The large-scale conformation of DNA molecules plays a critical role in many basic elements of cellular functionality and viability. By targeting the structural properties of DNA, many cancer drugs, such as anthracyclines, effectively inhibit tumor growth but can also produce dangerous side effects. To enhance the development of innovative medications, rapid screening of structural changes to DNA can provide important insight into their mechanism of interaction. In this study, we report changes to circular DNA conformation from intercalation with ethidium bromide using all-atom molecular dynamics simulations and characterized experimentally by translocation through a silicon nitride solid-state nanopore. Our measurements reveal three distinct current blockade levels and a 6-fold increase in translocation times for ethidium bromide-treated circular DNA as compared to untreated circular DNA. We attribute these increases to changes in the supercoiled configuration hypothesized to be branched or looped structures formed in the circular DNA molecule.

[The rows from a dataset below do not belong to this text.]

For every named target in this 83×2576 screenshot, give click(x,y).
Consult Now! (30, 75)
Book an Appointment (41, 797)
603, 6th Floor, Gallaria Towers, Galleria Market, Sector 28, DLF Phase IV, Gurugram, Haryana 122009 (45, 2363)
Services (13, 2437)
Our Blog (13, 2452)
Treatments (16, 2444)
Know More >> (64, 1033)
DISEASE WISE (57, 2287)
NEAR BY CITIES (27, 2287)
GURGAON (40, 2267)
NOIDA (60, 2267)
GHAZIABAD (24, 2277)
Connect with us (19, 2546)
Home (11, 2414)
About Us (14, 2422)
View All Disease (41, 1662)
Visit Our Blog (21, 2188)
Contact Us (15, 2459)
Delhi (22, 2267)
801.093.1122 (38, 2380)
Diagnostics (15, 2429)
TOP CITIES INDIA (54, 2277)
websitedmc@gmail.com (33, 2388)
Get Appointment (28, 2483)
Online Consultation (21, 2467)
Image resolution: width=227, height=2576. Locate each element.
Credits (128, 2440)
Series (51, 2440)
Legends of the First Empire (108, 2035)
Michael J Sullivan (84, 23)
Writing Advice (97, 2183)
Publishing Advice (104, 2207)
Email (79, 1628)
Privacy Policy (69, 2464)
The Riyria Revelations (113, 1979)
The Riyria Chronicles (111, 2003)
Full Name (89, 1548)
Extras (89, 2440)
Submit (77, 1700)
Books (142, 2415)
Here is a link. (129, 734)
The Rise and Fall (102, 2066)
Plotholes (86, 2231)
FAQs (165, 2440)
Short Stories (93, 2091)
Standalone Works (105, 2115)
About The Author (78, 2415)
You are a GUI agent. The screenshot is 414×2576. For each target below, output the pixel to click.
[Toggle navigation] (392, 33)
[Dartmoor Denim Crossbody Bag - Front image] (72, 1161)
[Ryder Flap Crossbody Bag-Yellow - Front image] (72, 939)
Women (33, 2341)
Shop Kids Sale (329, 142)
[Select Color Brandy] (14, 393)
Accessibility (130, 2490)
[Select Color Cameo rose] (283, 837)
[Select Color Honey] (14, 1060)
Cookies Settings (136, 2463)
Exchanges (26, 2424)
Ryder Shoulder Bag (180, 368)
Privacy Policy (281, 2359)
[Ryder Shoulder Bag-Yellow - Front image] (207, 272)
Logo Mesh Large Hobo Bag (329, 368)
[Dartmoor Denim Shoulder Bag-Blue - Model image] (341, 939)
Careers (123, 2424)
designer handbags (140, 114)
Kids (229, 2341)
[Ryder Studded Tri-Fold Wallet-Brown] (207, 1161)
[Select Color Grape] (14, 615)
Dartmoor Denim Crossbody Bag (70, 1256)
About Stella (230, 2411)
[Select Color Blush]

Further evidence of the conformational changes is demonstrated by qualitative atomic force microscopy analysis. These results expand the current methodology for predicting and characterizing DNA tertiary structure and advance nanopore technology as a platform for deciphering structural changes of other important biomolecules.

Original languageEnglish (US)
Pages (from-to)8910-8917
Number of pages8
JournalACS Nano
Issue number9
StatePublished - Sep 27 2016

All Science Journal Classification (ASJC) codes

  • Materials Science(all)
  • Engineering(all)
  • Physics and Astronomy(all)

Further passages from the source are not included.